Task to complete: Word for word, copy each record that comes after this.

Records to process:

===

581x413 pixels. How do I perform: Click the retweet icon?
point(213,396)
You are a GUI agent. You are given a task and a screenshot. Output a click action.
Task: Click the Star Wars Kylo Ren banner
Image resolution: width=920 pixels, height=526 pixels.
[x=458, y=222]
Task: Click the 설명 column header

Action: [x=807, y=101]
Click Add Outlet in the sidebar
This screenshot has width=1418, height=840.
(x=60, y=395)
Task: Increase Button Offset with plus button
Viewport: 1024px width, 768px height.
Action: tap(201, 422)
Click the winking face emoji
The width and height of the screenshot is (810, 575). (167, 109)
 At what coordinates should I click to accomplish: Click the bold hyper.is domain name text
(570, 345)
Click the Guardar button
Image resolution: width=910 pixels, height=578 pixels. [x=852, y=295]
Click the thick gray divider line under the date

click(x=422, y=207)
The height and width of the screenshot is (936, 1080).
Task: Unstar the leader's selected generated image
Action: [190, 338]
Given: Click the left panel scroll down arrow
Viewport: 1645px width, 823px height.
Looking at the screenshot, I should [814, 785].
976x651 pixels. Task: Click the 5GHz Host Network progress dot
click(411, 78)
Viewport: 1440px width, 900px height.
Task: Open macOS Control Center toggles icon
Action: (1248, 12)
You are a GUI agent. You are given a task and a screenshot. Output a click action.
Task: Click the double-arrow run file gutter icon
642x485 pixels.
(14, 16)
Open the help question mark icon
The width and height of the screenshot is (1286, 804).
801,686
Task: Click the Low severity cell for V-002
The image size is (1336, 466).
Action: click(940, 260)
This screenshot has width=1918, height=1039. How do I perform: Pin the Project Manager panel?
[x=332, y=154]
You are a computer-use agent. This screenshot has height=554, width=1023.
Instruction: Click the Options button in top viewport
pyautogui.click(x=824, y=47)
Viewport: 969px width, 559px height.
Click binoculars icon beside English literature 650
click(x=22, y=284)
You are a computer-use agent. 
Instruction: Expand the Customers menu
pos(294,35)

===

Result:
581x413 pixels. How do I perform: Click the retweet icon?
point(213,396)
You are a GUI agent. You are given a task and a screenshot. Output a click action.
Task: Click the Star Wars Kylo Ren banner
Image resolution: width=920 pixels, height=526 pixels.
[x=458, y=222]
Task: Click the 설명 column header

Action: [x=807, y=101]
Click Add Outlet in the sidebar
This screenshot has width=1418, height=840.
(x=60, y=395)
Task: Increase Button Offset with plus button
Viewport: 1024px width, 768px height.
Action: tap(201, 422)
Click the winking face emoji
The width and height of the screenshot is (810, 575). (167, 109)
 At what coordinates should I click to accomplish: Click the bold hyper.is domain name text
(570, 345)
Click the Guardar button
Image resolution: width=910 pixels, height=578 pixels. [x=852, y=295]
Click the thick gray divider line under the date

click(x=422, y=207)
The height and width of the screenshot is (936, 1080).
Task: Unstar the leader's selected generated image
Action: [190, 338]
Given: Click the left panel scroll down arrow
Viewport: 1645px width, 823px height.
Looking at the screenshot, I should [814, 785].
976x651 pixels. Task: Click the 5GHz Host Network progress dot
click(411, 78)
Viewport: 1440px width, 900px height.
Task: Open macOS Control Center toggles icon
Action: (1248, 12)
You are a GUI agent. You are given a task and a screenshot. Output a click action.
Task: Click the double-arrow run file gutter icon
642x485 pixels.
(14, 16)
Open the help question mark icon
The width and height of the screenshot is (1286, 804).
801,686
Task: Click the Low severity cell for V-002
The image size is (1336, 466).
Action: click(940, 260)
This screenshot has width=1918, height=1039. How do I perform: Pin the Project Manager panel?
[x=332, y=154]
You are a computer-use agent. This screenshot has height=554, width=1023.
Instruction: Click the Options button in top viewport
pyautogui.click(x=824, y=47)
Viewport: 969px width, 559px height.
Click binoculars icon beside English literature 650
click(x=22, y=284)
You are a computer-use agent. 
Instruction: Expand the Customers menu
pos(294,35)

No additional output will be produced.